EXCERPT PROVIDED:
[Start]
# Filter Help Please!



## Danny200 (Aug 8, 2008)

Hello i have braught 2 filters for my tank a few months ago but for some reason now they keep getting blocked up and stop working no water comes out of them and they dont suck anything anymore... i have to keep cleaning them every few days for them to work then say 2-5 days they blockup and dont work anymore... i dont know whats wrong any help? thanks

These are my filters:

Eheim Aquaball 180
Charterhouse Aquatics: Eheim Aquaball 180 Internal Filter

Eheim Biopower 240
Charterhouse Aquatics: Eheim Biopower 240 Internal Filter

My tank is also not very big its only about 60L so surely they should be enough specialy 2 of them to handle my tank? whats wrong? thank you

This is pictures of my tank


----------



## cobe (Nov 24, 2010)

have you got the white filter wool in tem? this will block non stop. are you over feeding?


----------



## Danny200 (Aug 8, 2008)

No i dont have any white wool in there just the basic sponges in the green one and filter media+ carbon and sponge in the other... but i do feed my fish alot as i like the food to fall to bottom for my bottom feeding fish to eat


----------



## cobe (Nov 24, 2010)

i see. they are normally trouble free? maybe as the tank settles and matures it may stop clogging...


----------



## Danny200 (Aug 8, 2008)

ummm i got the tank and its been active around november time and the filters i got in i think march time =/


----------



## cobe (Nov 24, 2010)

and their still clogging :/ it might be worth ugrading to a small external filter?


----------



## Danny200 (Aug 8, 2008)

yeah i know i dnno why they are doing it... ive tried an external filter befor but i didnt like them at all found them really hard to clean and it didnt do a very good job at all


----------



## Moogloo (Mar 15, 2010)
[End]
TASK OBJECTIVE: Continue the forum thread about the aquarium filters that keep clogging, starting from the point where it stops.

COLLECTED DATA:
[Start]
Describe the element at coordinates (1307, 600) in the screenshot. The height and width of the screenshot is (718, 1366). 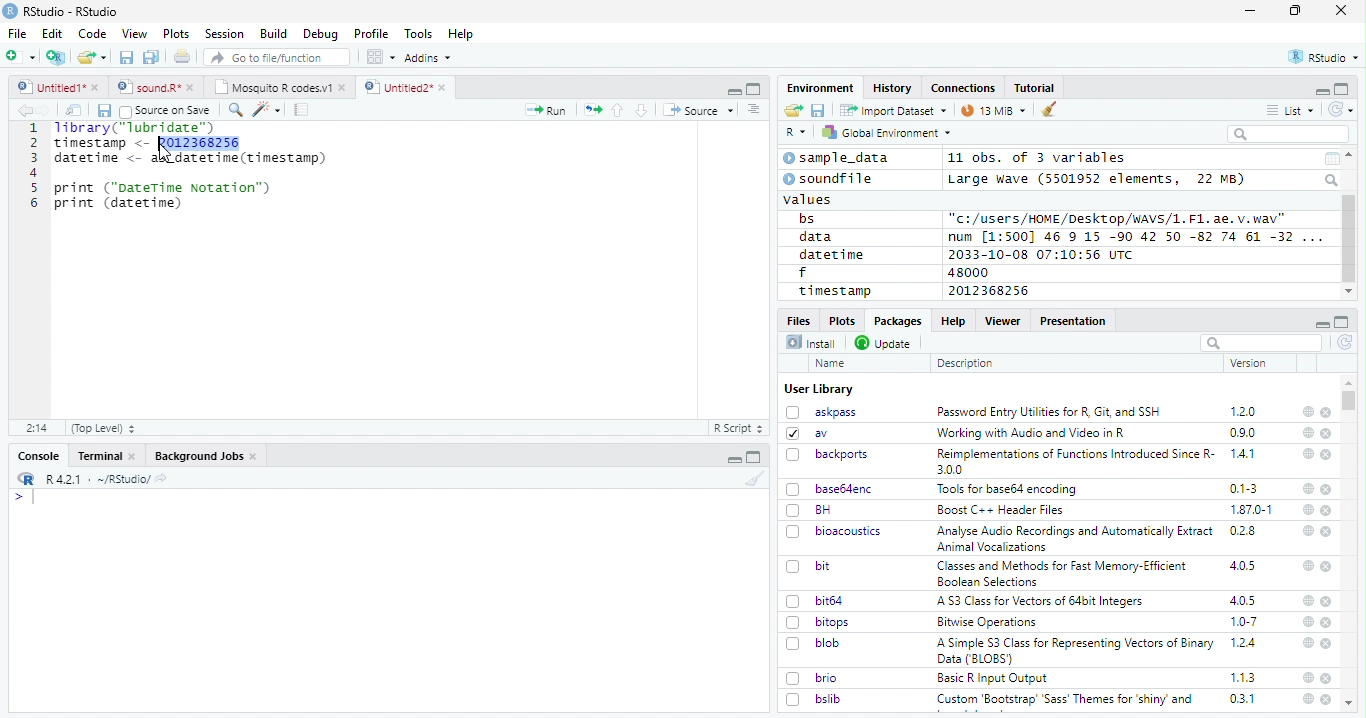
I see `help` at that location.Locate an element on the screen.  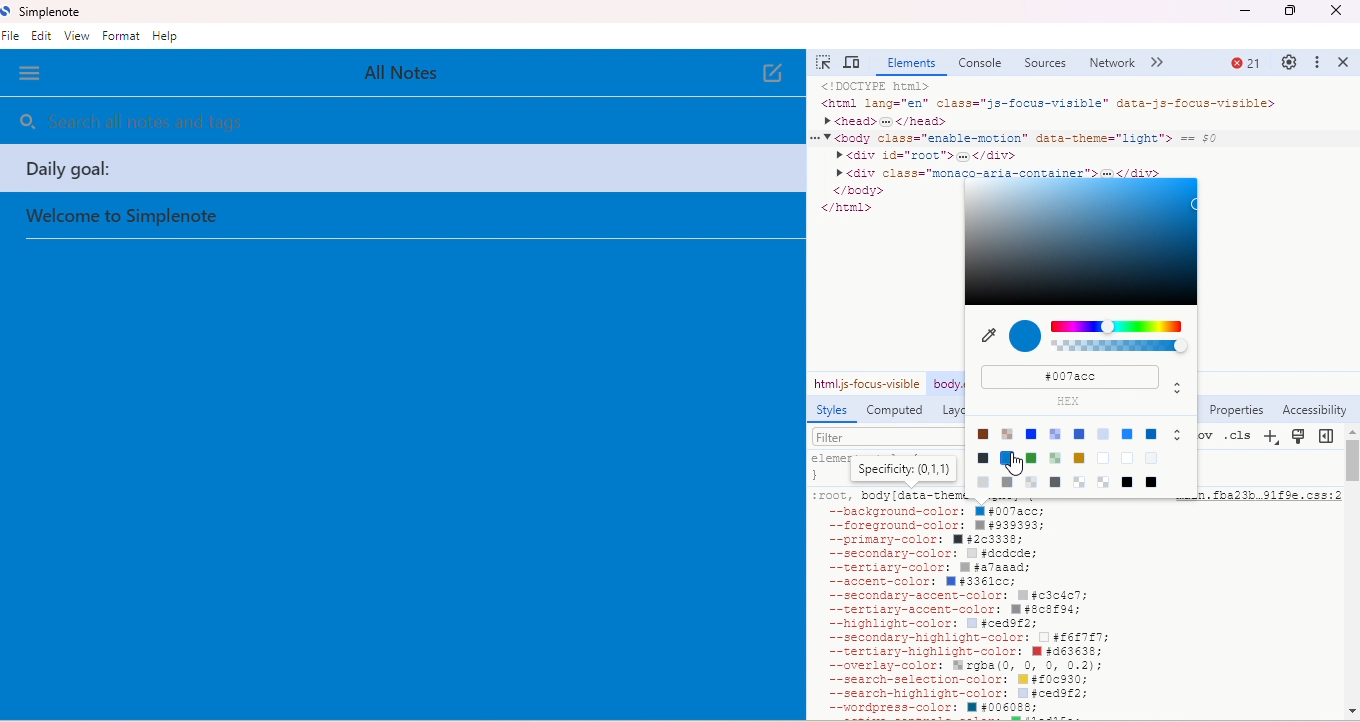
[End]
THE OUTPUT:
Overfeeding... you dont want the food to hit the bottom of the tank... get special sinking food for algae eaters and bottom feeders....

What fish have you got in there? They look horribly like cichlids.

I would take all the plants out, give your gravel a good clean, do a 50% waterchange at the same time, replant the plants (you shouldnt leave them in the pots, it will kill them eventually) and add the new water.

Feed once a day max if not every other day and only enough so your fish eat it in 1 minute.


----------



## MarcusF (May 9, 2010)

What Moogloo said. Plus the fact Cichlids are seriously messy fish in general, so that won't be helping either.


----------



## Danny200 (Aug 8, 2008)

im buying a new tank from ebay that comes with a external filter so im gona hope that may do the trick and yeah they are Cichlids... but i didnt use gravel for the plants in there its some kind of sand.. but its not it some aquarium planting mix... but maybe the sand could be a problem for my filters as well?


----------



## rum&coke (Apr 19, 2009)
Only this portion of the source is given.